All About Expat Life in Michigan – Part 1

As a global company with battery manufacturing plants worldwide, LG Energy Solution is always interested in learning more about our expatriates and their lives abroad!

We asked some of our current expats in Michigan, USA, about their work lives.

Q. Could you tell us about your major and role?

(Team leader Jae-cheol Yang, Manufacturing Capacity Building Team)
I studied electronic engineering and am currently preparing for the “smart factory,” which has recently attracted attention. I strive for the best layout, logistics, and facilities based on my major.

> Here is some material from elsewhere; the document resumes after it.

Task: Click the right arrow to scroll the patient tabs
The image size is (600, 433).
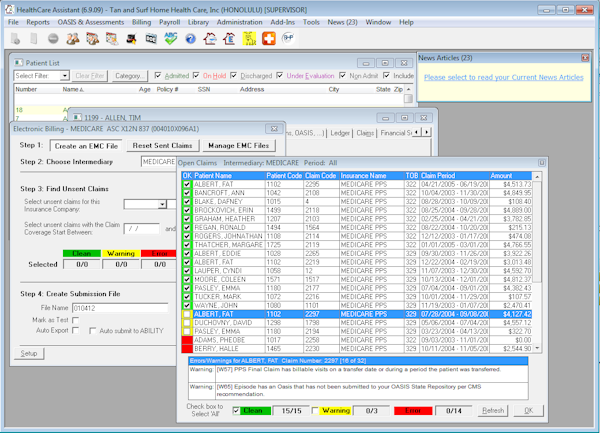Action: (x=426, y=132)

(Associate Hyun-jun Cha, North America Construction Team)
I studied mechanical engineering and construction plant engineering and currently work as a mechanical engineer for the North America Construction team. We are constructing MI 2, the exclusive factory for LG Energy Solution, behind the MI corporate building. I design mechanical air conditioning systems and the utilities required for fire protection and manufacturing. In addition, I work on orders to manage local construction companies, architects, and construction management companies in the United States.

(Team leader Ki-jeong Jang, Pack QA Team)
I studied electrical and electronic engineering and am currently working on quality preservation management for finished battery packs.

Q. Do I need to be fluent in English to work as an expat?

(Team leader Ki-jeong Jang, Pack QA Team)
A strong command of the English language would be beneficial for work and business communication, but you can do your job as long as you can communicate.

(Associate Hyun-jun Cha, North America Construction Team)
Having good English skills is necessary for living a comfortable life as an expatriate, but it is not a big deal if you can communicate in your work. Also, you will find it easier to connect with the locals if you speak English well.

Q. Are there any benefits or assistance available to expatriates?

(Associate Hyun-jun Cha, North America Construction Team)
The company’s medical insurance in the United States was excellent. I received medical expense reimbursement and support for procedures at the dental and eye clinics because the coverage was high.

(Team leader Jae-cheol Yang, Manufacturing Capacity Building Team)
The company assisted us in renting a house for our four-person family. We also received assistance renting a car and paying for our children’s education.

(Team leader Ki-jeong Jang, Pack QA Team)
I’ve always wanted to live in another culture and work with the locals. So being able to gain such valuable experience was highly beneficial.

Q. Do you have frequent meetings with the Korean headquarters?

(Team leader Ki-jeong Jang, Pack QA Team)
We meet frequently. Due to the time difference, we have meetings at 7:00 a.m. or between 6:00 and 8:00 p.m. I accept that meetings are held early or late because an expatriate’s job is to serve as a manager, advisor, and conduit for local workers so they can communicate with Korea.

(Team leader Jae-cheol Yang, Manufacturing Capacity Building Team)
Even if the meeting is held early in the morning or late at night, I can adjust my working hours based on how much I worked after working hours, thanks to flexible work hours. As a result, I actively and voluntarily participated in the meeting, and I felt very satisfied.

(Associate Hyun-jun Cha, North America Construction Team)
We ran our campaign to reduce pointless meetings, encouraging us to use video conferencing only when necessary and to communicate via email in general. We’ve seen a reduction in meetings, and we’ve been able to make better use of our time.

Q. What is the most notable difference between working in Korea and working in the United States?

(Team leader Ki-jeong Jang, Pack QA Team)
Regarding working, there are cultural differences between Korea and the United States. In Korea, we tend to set tight due dates and schedules. In the United States, we have a lot of discussions and meetings to achieve goals. It can be frustrating, but it makes us more thorough.

(Team leader Jae-cheol Yang, Manufacturing Capacity Building Team)
The culture of discussion is well-developed here. We have a horizontal relationship with our bosses, almost like friends, and discussions are held horizontally so that good ideas can be proposed first, regardless of position. Ideas flow more freely in this environment, and there is much to learn. There is also a culture of rewarding ideas that are put into action. Employees who contribute ideas or execute them well are rewarded, even if the reward is small.